I could not answer- I was choking, squirming with surprise. I had nearly forgotten about the thing inside the tree! And the vârcolac was still holding me fast against it, oblivious to anything but the taste of blood.
“She’s gone!” moaned the creature that might or might not have been the Treewitch. “Adamina, my Adamina is gone! I cannot feel her anywhere!” The grip around my neck tightened, cutting off my last thin trickle of air. “DO YOU KNOW WHERE SHE IS?”
In response, I gargled. I could feel wood splitting against my back, the softer press of a flesh leg against my own. A second arm shot out and gripped the vârcolac by its spectral throat.
“DO YOU KNOW?”
The vârcolac’s mouth left my hand, and I shuddered with relief even as I strained for air. The vampire was flapping and thrashing, trying to escape that furious, impossible grip. I reached up and managed to lever the white arm around my throat a few centimeters looser so that I could suck in some air.
Fingernails dug into the meat of my shoulder, and I wasted my breath on a shout of pain.
“GABI!” screamed the thing inside the tree. “TELL ME WHERE SHE IS!”
“I- I don’t know,” I managed to cough out. “How- how should I know? Isn’t she- here? Everywhere?”
A furious screech made my ears ring, and I was flung hard onto the ground. For a moment I was too dizzy to do anything but stare as the arms reaching out from the twisted tree pulled the struggling vârcolac closer.
“ADAMINA!” it howled. “ADAMINA! DID YOU ABANDON ME? ADAMINA!”
The vârcolac thrust its wings forward, jerked its blade of a muzzle, and suddenly the white arms fell free from its throat and landed on the ground. The tree-creature waved bloodied stumps. I made an involuntary noise, something like “Gah!”

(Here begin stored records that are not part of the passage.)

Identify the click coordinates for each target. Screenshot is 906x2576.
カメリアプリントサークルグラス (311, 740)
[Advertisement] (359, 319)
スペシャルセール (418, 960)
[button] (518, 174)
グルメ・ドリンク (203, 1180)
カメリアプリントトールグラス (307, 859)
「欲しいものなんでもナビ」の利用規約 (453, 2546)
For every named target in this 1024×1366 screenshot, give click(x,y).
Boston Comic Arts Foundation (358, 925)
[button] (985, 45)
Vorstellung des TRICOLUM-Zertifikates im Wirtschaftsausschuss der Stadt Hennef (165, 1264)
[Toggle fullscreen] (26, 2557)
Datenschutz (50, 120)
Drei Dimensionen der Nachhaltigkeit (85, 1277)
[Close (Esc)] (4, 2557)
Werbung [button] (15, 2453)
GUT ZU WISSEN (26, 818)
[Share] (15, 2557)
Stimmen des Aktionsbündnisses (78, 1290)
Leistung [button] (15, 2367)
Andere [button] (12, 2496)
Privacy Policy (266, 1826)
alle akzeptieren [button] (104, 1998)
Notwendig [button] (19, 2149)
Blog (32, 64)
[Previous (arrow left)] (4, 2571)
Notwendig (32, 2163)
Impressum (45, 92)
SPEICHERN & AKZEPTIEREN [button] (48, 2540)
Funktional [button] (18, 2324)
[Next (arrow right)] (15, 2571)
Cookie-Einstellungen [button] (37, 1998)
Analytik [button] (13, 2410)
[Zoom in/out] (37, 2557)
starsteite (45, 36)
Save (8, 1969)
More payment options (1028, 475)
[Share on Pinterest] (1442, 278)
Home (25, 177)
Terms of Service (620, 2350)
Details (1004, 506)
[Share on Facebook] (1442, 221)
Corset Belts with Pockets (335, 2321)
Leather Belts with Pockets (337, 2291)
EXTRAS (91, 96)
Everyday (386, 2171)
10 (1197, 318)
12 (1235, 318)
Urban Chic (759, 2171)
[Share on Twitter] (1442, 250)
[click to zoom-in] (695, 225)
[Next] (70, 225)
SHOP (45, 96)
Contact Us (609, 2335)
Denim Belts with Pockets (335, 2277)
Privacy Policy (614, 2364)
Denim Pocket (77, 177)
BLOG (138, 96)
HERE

Out of nowhere, a fadua lunged at the vârcolac, wrapping her arms around its trunk, but she did not seem to have the same power that the tree creature did, for she merely fell through it. Another one struggled from where it had been impaled on the branches of the twisted tree, snapping them as it flailed towards the vampire. With a flick of its wings, the vârcolac beheaded it, and the headless body collapsed with a thunk. Clear fluid spilled from the stump of the neck to wet the dry soil.
The twisted tree buckled. Wood was splintering and snapping, oozing dark sap. The tree-creature’s arms, formerly stumps, were now growing out white shoots and twitching red veins. It had enough of a hand now to grip the sides of its twisted prison and lever its head and shoulders out. Again I saw that it was a girl, with colorless hair and terrible red eyes. She opened her mouth and screamed.
I grabbed Kezia and dragged her back, as far back as I could manage, as the vârcolac and the Treewitch’s creature converged on one another. This was by no means our fight to get involved in. I hoped they killed one another and solved all of our problems! I bit my lip and shut my eyes tight, shivering. What did she mean that Adamina had gone? My arm was still prickling all over where Vasilisa had fed on it. How close had I come to dying by her hand back there? When she woke up, Kezia would probably be furious with me.
A slithering sound made my eyes snap back open. Roots had risen from the earth to wind around the vârcolac’s body, forcibly clamping its sharp wings shut. More grew from the tree-creature’s hands around its neck and face, covering the burning white eyes. After a few moments, only twitching bits of shadow were visible, and then, only the long black tether protruded from the knot of white roots.
The tree-creature tore her arms away from the captive vârcolac, tearing off her fingers, which began regrowing at once. She turned to glare at me, and I realized that her legs were still caught inside the base of the tree, though her entire torso was out, and marked with red lines from her struggle with the vampire.
“Where is she?” she hissed. “What happened to my Adamina, Gabi?”
I clutched Kezia’s body tight against my chest, and swallowed.